**Data shown**
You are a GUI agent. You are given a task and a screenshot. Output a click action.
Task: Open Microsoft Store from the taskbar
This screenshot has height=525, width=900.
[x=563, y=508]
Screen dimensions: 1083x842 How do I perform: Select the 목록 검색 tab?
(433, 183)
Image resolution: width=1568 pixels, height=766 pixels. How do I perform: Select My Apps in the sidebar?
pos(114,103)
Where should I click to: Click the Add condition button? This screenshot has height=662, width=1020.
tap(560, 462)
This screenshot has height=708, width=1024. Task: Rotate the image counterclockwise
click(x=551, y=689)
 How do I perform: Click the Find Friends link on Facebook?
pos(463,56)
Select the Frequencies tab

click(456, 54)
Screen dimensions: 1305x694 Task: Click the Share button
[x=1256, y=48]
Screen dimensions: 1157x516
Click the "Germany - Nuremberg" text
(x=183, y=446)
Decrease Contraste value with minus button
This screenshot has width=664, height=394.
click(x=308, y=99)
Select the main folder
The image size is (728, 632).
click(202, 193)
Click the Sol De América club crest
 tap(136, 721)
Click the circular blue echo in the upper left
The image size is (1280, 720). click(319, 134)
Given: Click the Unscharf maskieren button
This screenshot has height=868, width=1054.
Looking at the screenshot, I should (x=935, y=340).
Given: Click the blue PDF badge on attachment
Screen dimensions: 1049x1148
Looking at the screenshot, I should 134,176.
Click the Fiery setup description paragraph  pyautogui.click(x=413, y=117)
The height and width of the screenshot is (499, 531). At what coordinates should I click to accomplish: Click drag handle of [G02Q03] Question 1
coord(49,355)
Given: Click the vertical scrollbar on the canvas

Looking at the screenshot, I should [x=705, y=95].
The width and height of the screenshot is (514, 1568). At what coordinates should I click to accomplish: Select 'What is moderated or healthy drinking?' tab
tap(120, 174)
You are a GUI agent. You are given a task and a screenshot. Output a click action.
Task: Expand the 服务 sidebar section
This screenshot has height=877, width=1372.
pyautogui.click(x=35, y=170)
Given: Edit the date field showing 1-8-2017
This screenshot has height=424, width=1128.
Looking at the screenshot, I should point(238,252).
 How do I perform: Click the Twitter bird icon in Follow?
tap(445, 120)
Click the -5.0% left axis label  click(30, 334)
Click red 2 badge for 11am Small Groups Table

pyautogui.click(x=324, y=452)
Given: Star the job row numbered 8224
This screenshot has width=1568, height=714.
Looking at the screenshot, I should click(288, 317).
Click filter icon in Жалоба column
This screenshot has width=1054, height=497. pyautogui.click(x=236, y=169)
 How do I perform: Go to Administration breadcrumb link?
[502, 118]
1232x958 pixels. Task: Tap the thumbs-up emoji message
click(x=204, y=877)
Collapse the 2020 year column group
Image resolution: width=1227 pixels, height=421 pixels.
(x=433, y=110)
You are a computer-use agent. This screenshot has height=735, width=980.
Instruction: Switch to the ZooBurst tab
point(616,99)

**Assigned task**
Return the listing above verbatim.

**Task output**
You are a GUI agent. You are given a task and a screenshot. Output a click action.
Task: Open Microsoft Store from the taskbar
This screenshot has height=525, width=900.
[x=563, y=508]
Screen dimensions: 1083x842 How do I perform: Select the 목록 검색 tab?
(433, 183)
Image resolution: width=1568 pixels, height=766 pixels. How do I perform: Select My Apps in the sidebar?
pos(114,103)
Where should I click to: Click the Add condition button? This screenshot has height=662, width=1020.
tap(560, 462)
This screenshot has height=708, width=1024. Task: Rotate the image counterclockwise
click(x=551, y=689)
 How do I perform: Click the Find Friends link on Facebook?
pos(463,56)
Select the Frequencies tab

click(456, 54)
Screen dimensions: 1305x694 Task: Click the Share button
[x=1256, y=48]
Screen dimensions: 1157x516
Click the "Germany - Nuremberg" text
(x=183, y=446)
Decrease Contraste value with minus button
This screenshot has width=664, height=394.
click(x=308, y=99)
Select the main folder
The image size is (728, 632).
click(202, 193)
Click the Sol De América club crest
 tap(136, 721)
Click the circular blue echo in the upper left
The image size is (1280, 720). click(319, 134)
Given: Click the Unscharf maskieren button
This screenshot has height=868, width=1054.
Looking at the screenshot, I should (x=935, y=340).
Given: Click the blue PDF badge on attachment
Screen dimensions: 1049x1148
Looking at the screenshot, I should 134,176.
Click the Fiery setup description paragraph  pyautogui.click(x=413, y=117)
The height and width of the screenshot is (499, 531). At what coordinates should I click to accomplish: Click drag handle of [G02Q03] Question 1
coord(49,355)
Given: Click the vertical scrollbar on the canvas

Looking at the screenshot, I should [x=705, y=95].
The width and height of the screenshot is (514, 1568). At what coordinates should I click to accomplish: Select 'What is moderated or healthy drinking?' tab
tap(120, 174)
You are a GUI agent. You are given a task and a screenshot. Output a click action.
Task: Expand the 服务 sidebar section
This screenshot has height=877, width=1372.
pyautogui.click(x=35, y=170)
Given: Edit the date field showing 1-8-2017
This screenshot has height=424, width=1128.
Looking at the screenshot, I should point(238,252).
 How do I perform: Click the Twitter bird icon in Follow?
tap(445, 120)
Click the -5.0% left axis label  click(30, 334)
Click red 2 badge for 11am Small Groups Table

pyautogui.click(x=324, y=452)
Given: Star the job row numbered 8224
This screenshot has width=1568, height=714.
Looking at the screenshot, I should click(288, 317).
Click filter icon in Жалоба column
This screenshot has width=1054, height=497. pyautogui.click(x=236, y=169)
 How do I perform: Go to Administration breadcrumb link?
[502, 118]
1232x958 pixels. Task: Tap the thumbs-up emoji message
click(x=204, y=877)
Collapse the 2020 year column group
Image resolution: width=1227 pixels, height=421 pixels.
(x=433, y=110)
You are a computer-use agent. This screenshot has height=735, width=980.
Instruction: Switch to the ZooBurst tab
point(616,99)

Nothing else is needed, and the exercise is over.